Where is my cat?
YOLO, say the data scientists. You only look once because you only live once. Grab a coffee, kick the cat off the couch, and join us in the world of computer vision.
The Origin of the World
Almost.
The origin of the current bubble, yes.
What bubble?
The artificial intelligence bubble we are living in right now, of course.
The performance of computer vision tools had been improving for a few years.
It really took off in 2012.
AlexNet
You don't know Alex Krizhevsky.
Like Yann LeCun, he worked under the supervision of Geoffrey Hinton.
The Geoffrey Hinton, British and Canadian, Turing Award winner 2018, former Google.
Alex was a postdoc in 2012.He was working on deep neural networks. AlexNet topped a computer vision competition by crushing the competition.
What a poser!
My uncle used to design world champion Othello programs.
Comp'oth, he called it.
It was in the 1980s.
Do I make a big deal out of it?
Of course not.
This AlexNet, honestly, what a poser! Moreover, it was inspired by LeNet.
LeNet
In 1998, soccer player Zidane became an idol.
Yann LeCun was in Canada.
He was not yet the chief of AI at Meta.
He had not yet won the Turing Award 2018.

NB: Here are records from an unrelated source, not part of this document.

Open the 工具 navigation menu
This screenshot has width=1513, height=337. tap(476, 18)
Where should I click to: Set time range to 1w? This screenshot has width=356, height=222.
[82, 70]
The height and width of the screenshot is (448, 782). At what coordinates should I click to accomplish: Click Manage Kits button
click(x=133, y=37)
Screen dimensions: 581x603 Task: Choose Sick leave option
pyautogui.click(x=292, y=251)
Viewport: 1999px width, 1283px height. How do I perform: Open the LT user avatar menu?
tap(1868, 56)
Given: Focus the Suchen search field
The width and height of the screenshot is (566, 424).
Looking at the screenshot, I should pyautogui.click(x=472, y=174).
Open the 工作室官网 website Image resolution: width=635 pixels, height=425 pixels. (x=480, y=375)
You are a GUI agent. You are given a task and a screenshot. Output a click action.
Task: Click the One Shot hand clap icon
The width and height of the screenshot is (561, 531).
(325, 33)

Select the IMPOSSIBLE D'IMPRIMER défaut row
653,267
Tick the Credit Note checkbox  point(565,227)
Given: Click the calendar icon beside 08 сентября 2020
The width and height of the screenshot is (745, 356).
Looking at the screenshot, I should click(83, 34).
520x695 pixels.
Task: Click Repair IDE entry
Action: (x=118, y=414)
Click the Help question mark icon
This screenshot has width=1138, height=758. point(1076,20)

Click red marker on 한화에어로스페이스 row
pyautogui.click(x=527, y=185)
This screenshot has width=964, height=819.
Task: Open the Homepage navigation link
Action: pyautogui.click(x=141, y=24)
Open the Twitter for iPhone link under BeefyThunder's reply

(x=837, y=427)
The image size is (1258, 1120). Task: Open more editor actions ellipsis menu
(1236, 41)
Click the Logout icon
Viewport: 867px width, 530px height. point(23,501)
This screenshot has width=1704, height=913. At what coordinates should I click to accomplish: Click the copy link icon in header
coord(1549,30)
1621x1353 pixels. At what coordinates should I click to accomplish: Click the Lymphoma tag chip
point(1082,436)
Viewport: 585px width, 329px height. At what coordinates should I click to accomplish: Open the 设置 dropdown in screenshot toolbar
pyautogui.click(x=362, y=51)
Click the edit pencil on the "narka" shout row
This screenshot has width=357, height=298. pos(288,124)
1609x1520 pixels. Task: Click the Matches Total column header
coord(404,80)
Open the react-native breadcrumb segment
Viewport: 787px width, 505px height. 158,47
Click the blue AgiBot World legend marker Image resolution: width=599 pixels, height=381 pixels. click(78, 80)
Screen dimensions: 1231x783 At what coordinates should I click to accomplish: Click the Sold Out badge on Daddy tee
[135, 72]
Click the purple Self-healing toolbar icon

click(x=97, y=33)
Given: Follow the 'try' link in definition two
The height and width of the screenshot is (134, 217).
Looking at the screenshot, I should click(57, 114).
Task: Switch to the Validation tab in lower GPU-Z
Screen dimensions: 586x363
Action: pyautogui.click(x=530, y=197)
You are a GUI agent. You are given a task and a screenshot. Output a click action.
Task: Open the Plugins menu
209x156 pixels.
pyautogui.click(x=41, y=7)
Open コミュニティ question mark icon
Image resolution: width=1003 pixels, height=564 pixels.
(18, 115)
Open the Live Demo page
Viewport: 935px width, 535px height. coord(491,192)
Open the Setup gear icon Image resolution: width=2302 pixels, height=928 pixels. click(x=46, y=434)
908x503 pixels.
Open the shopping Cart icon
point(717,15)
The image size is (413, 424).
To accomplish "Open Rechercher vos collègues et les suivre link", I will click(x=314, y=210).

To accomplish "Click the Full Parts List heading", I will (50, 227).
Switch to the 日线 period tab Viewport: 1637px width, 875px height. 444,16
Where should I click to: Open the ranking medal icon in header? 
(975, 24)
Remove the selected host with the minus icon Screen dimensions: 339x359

He was not trolling on Twitter.
Was he watching football matches?
No, he was working.
He was working on character recognition. He designed a program capable of reading the amount on checks. This program was a neural network. In 1998, LeCun launched LeNet.
What's it for?
Deep neural networks are the right tools for image detection and recognition. They can also label image elements.
They are very good at recognizing patterns in loads of images. They show performances better than humans. These programs are therefore superhuman. On these tasks. And only on these tasks.
I'm going easy to not set off Laurent Alexandre.
What's it for me?
Do you need to count a few cats in an image?
Have a human do it.
Do you need to do it on a million images?
Have a deep neural network do it.
Between the two, it's more complicated.
I invite you to listen to Antonio Cassili talk about micro-work in this video for example.
It's Important
Detection, identification, recognition.
Many real-world applications benefit from these capabilities.
Internet players make extensive use, especially on social networks.
They help doctors analyze X-ray shots, interpret MRIs, etc.
And you too, use it every day.
These algorithms help us take beautiful photos.
And I suspect some TVs embed these programs.
It. Just. Works.
The field has evolved very rapidly.
There are software components available, off-the-shelf, ready to plug into applications and products. Data scientists use the YOLO models. You only look once.
A glance is enough to analyze your images.
These are pre-trained models.
With really interesting performances.
The Nirvana of computer vision.
Come as You Are
The tools are recent.
The YOLO series dates back to 2016.
An eternity in the field of machine learning!
Today, systems are easily set up.
The project owner provides their data and details their needs.
Data technicians just need to plug in the right algorithms.
Well, almost.
Come as You Were
The algorithms are pre-trained.
They don't start from scratch.
They still need to be adapted to the case at hand.
It's better to provide training data to the algorithms.
Data that's representative of the target data.
Designing a system to detect apples in an orchard does not require the same work as designing a system to detect scratches on a car.
You would have guessed.
As I Want You to Be
Are the training steps over?
Are you twitching with impatience to go into production?
Hold on, padawan.
Have you verified that the performances are good?
Have you identified biases in your model?
Have you set up a process for monitoring model drifts?
Do you have a way to insure against regressions?
It's a difficult art.
Limits?
Computer vision works well.
Very well, even.
There's a hitch.
Slight.
We still don't understand why these systems learn. Where is the description of a cat coded in a neural network? Hard to say.
Cats love to hide, and they adore dark places.